As I said, Slocum runs hot and cold on this in the book. The savings
were not dramatic, even if he used aluminum weldments for the machine
frame. (Yes, it's a torsion box, bent into a C-form.) I think Slocum
did build such machines, so the tradeoff summary wasn't just a
theoretical musing.

Slocum patented (5,799,924 and 5,743,326) a vibration damper consisting
of a tube with a greased steel rod within, with the space between tube
and greased rod filled with poured-in epoxy resin. The grease acts as a
mold release, so the rod is floating, and later acts as the goop layer
to absorb vibration. I think that this was intended for boring bars, as
an alternative to solid carbide.

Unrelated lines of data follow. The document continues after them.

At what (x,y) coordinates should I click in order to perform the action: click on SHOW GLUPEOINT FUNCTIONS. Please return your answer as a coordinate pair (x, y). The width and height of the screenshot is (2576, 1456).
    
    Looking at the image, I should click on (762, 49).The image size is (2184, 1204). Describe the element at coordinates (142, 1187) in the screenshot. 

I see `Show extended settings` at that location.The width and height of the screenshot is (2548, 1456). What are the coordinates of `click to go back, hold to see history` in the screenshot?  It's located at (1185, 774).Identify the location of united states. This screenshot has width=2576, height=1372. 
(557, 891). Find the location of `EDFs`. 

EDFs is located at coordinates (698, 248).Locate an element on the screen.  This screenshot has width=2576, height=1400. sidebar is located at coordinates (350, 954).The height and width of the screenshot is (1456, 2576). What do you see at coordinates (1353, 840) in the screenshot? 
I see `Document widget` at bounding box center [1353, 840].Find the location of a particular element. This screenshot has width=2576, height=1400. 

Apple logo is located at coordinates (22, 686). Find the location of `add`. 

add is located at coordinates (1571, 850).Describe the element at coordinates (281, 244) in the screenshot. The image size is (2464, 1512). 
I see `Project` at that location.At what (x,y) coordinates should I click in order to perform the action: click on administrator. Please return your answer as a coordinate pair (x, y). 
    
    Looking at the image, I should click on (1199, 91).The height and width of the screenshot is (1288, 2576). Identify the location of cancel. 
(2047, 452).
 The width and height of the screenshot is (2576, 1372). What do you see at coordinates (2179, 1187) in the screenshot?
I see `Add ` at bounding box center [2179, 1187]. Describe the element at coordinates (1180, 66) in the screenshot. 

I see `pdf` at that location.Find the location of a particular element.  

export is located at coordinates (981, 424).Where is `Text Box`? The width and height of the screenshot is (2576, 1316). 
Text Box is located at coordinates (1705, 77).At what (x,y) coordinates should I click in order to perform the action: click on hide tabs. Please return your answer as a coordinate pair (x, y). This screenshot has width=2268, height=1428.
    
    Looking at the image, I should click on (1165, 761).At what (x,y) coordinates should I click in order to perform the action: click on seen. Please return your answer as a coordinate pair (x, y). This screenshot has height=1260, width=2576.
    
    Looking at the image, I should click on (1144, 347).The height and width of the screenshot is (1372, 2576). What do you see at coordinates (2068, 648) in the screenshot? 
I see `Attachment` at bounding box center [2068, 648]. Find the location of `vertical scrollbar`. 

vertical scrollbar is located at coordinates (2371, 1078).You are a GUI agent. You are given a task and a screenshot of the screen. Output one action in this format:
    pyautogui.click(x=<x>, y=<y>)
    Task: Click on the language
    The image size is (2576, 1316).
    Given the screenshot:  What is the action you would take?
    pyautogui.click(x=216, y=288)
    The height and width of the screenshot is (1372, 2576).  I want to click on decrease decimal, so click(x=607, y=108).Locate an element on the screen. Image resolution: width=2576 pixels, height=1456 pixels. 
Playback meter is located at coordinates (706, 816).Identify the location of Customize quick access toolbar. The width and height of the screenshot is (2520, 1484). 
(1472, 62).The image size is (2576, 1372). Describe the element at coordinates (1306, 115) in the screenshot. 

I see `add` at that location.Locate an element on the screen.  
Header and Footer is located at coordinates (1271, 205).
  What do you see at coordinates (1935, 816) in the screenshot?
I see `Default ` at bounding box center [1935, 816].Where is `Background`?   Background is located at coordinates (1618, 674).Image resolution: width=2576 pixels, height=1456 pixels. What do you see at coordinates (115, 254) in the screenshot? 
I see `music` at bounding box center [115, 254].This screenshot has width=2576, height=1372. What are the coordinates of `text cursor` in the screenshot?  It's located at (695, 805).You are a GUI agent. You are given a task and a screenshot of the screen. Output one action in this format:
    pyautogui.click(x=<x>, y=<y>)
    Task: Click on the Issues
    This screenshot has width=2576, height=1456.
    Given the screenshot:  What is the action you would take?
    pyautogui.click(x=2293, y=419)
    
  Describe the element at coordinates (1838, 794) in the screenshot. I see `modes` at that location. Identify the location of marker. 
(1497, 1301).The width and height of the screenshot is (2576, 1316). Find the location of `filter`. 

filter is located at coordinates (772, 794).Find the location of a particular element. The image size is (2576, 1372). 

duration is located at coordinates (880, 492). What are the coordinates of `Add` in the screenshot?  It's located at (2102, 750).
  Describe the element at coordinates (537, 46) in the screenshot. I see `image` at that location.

And one could make the tube from solid
carbide as well.

I suppose one could embed a greased inner box frame inside the box beam
machine frame before filling with resin. From his patent drawings,
Slocum is thinking this way.


Joe Gwinn


If it gets too complicated, it can become a solution in search of a problem.
g When I was writing about machine tools and people were trying to sell me
on the Hexapod, it became one of those. Likewise, an
elliptical-piston-machining lathe I was once involved with.


My impression is that Slocum has come to this conclusion about concrete
cored machine tools as well. But when you mentioned trying to design
concrete machine tools, I wanted to be sure you knew of this literature.

And his damped boring bar is something a HSM could easily fabricate.